__Problem requirements__: Every line of the material below in which "profile" shows up is to be located and copied.

__Recorded data__:
○ ○ ○ ○ ○ ○ ○

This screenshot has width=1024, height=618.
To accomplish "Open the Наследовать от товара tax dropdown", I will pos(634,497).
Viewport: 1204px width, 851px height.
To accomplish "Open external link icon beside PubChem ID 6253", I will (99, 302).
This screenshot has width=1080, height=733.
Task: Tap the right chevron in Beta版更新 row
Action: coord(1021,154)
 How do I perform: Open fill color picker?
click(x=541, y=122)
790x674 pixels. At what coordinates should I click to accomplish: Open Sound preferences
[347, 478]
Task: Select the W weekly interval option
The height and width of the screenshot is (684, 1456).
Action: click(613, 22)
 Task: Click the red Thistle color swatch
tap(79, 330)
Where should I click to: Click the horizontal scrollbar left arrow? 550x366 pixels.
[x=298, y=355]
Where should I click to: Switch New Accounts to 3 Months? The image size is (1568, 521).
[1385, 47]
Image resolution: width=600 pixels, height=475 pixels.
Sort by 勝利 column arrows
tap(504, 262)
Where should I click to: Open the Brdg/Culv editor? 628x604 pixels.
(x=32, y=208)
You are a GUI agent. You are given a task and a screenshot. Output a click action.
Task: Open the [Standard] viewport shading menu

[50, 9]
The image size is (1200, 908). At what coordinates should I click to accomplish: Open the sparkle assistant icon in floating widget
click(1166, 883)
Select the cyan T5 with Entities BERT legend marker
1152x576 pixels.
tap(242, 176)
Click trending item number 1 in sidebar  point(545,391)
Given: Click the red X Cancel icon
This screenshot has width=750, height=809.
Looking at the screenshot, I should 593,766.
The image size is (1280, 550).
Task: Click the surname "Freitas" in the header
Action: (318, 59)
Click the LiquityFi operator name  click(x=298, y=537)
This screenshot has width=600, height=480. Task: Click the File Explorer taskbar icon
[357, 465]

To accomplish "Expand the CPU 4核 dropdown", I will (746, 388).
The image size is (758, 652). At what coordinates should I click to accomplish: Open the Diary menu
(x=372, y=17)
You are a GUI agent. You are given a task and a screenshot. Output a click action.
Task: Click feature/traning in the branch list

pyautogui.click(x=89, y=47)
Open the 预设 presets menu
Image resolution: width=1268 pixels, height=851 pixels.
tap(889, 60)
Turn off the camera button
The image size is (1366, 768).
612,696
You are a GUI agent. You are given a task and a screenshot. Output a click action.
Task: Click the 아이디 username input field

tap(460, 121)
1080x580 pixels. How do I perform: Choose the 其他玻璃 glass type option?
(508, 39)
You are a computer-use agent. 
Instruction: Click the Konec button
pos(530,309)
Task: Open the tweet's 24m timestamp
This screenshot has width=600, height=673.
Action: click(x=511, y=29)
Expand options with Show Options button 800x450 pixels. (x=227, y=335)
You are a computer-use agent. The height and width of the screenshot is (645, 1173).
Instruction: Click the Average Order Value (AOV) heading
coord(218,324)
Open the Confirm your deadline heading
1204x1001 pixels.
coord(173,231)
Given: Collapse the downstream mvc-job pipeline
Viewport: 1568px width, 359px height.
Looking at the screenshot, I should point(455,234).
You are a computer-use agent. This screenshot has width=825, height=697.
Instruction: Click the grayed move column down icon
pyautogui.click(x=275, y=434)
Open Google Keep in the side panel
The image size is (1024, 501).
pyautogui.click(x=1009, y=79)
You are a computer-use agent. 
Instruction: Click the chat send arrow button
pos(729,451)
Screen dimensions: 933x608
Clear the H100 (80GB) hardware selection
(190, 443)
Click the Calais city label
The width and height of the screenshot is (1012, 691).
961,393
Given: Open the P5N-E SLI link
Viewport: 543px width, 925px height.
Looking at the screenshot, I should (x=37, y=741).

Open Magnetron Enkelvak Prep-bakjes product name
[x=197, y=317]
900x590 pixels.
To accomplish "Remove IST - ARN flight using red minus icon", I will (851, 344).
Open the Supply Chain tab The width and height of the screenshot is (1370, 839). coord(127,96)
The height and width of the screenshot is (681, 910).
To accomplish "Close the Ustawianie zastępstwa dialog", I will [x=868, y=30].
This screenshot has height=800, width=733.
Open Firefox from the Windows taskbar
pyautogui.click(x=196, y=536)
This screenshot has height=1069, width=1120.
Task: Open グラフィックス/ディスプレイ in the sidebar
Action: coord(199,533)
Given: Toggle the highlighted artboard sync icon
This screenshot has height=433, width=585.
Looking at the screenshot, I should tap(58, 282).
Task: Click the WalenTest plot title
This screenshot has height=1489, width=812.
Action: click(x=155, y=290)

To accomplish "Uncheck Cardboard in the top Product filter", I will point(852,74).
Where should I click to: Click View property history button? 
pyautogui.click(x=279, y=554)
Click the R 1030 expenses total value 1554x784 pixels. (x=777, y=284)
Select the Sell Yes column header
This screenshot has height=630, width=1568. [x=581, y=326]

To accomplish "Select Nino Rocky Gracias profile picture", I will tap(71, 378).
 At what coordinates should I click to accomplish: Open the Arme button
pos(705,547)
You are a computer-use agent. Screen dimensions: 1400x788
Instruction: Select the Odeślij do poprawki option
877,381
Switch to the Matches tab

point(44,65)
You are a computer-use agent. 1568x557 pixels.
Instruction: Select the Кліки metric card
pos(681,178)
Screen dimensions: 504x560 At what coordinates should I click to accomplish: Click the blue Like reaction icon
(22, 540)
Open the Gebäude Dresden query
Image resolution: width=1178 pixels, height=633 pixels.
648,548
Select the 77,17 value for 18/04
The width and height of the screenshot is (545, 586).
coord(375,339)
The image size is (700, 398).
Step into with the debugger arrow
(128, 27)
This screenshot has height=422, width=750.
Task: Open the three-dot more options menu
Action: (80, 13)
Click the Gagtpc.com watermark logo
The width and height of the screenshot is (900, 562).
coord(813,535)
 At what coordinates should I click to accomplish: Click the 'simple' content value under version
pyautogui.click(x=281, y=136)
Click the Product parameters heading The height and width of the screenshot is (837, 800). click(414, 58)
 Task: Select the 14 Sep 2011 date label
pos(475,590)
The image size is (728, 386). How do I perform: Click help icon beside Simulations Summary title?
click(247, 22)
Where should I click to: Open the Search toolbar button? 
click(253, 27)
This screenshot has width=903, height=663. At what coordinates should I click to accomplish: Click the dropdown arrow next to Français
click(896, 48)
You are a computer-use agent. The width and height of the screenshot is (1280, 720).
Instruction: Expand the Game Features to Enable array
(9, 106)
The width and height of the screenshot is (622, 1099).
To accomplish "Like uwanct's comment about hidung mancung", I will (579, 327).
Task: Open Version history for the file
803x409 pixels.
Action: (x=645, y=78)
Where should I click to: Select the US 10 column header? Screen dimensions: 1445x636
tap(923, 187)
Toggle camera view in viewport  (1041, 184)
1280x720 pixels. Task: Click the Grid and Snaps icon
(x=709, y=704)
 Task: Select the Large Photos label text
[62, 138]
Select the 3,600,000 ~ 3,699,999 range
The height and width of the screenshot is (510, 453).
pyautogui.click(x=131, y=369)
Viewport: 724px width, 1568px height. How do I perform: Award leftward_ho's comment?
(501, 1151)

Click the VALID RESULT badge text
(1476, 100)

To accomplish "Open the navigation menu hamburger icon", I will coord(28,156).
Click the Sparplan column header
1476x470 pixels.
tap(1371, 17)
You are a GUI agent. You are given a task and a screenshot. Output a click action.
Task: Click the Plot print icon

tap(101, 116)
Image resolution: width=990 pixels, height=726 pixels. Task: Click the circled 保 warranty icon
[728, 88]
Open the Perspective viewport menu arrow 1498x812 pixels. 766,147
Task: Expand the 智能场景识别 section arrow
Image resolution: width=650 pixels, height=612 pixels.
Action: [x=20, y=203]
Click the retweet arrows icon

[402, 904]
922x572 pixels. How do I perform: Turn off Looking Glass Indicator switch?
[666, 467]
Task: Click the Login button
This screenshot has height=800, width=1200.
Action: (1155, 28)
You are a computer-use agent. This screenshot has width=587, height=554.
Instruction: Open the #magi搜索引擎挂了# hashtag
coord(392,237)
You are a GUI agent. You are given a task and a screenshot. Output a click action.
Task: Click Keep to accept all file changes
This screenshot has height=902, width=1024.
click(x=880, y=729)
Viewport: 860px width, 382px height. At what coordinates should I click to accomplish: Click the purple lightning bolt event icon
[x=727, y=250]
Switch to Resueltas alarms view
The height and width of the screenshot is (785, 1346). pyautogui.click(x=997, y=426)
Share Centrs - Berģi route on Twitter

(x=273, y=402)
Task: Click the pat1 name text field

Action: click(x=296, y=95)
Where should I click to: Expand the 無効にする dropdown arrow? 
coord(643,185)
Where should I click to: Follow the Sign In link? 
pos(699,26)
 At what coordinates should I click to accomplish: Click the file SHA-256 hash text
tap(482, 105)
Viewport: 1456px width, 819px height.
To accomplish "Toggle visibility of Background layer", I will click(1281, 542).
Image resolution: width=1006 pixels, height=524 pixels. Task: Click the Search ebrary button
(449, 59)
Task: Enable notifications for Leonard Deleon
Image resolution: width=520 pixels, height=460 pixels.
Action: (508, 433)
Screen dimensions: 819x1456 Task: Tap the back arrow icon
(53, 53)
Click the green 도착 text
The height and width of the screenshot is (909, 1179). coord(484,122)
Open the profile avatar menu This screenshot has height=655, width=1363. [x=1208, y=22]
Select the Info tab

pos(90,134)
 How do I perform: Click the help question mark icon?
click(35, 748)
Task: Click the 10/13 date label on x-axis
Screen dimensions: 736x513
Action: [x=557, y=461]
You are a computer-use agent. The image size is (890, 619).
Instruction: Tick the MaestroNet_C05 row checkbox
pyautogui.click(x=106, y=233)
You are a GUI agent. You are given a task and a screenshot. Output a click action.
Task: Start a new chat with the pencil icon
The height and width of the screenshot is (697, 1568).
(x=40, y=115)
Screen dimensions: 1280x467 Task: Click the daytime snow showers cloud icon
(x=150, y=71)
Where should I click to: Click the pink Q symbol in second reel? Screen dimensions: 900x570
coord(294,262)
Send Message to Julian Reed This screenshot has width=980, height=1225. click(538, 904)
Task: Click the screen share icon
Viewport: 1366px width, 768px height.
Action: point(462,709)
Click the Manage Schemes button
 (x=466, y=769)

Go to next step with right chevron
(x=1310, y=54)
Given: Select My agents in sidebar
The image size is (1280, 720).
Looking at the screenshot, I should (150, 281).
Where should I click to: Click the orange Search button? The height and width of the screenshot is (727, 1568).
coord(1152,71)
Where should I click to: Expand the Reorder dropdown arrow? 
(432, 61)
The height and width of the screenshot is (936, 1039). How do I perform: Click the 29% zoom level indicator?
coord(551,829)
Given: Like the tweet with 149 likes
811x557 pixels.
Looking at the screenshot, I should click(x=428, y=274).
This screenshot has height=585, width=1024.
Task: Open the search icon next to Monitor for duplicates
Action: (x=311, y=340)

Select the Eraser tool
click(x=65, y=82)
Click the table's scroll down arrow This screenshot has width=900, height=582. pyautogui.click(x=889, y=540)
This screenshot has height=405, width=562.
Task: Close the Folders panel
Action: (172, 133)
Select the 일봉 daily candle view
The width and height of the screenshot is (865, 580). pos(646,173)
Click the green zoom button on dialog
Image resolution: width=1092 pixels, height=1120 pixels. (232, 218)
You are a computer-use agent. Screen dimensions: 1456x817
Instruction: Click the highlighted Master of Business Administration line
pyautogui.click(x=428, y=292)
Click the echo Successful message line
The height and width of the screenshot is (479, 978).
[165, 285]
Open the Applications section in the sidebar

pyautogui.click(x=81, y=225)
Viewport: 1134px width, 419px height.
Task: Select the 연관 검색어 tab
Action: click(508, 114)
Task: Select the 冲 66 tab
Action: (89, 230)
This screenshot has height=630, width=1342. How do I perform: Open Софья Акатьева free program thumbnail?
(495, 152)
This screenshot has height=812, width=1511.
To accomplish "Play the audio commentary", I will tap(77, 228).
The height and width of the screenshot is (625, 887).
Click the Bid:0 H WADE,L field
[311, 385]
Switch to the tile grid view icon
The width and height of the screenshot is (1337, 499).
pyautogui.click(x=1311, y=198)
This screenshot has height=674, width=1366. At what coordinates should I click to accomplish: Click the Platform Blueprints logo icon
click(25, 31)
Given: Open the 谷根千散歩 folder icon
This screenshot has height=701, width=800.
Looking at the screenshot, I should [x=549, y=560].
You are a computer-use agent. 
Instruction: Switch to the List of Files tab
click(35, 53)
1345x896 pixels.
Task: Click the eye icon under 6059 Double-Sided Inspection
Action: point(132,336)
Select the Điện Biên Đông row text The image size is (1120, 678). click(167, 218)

○ ○ ○ ○ ○ ○ ○

__Answer section__:
To accomplish "Select Nino Rocky Gracias profile picture", I will tap(71, 378).
Open the profile avatar menu This screenshot has height=655, width=1363. [x=1208, y=22]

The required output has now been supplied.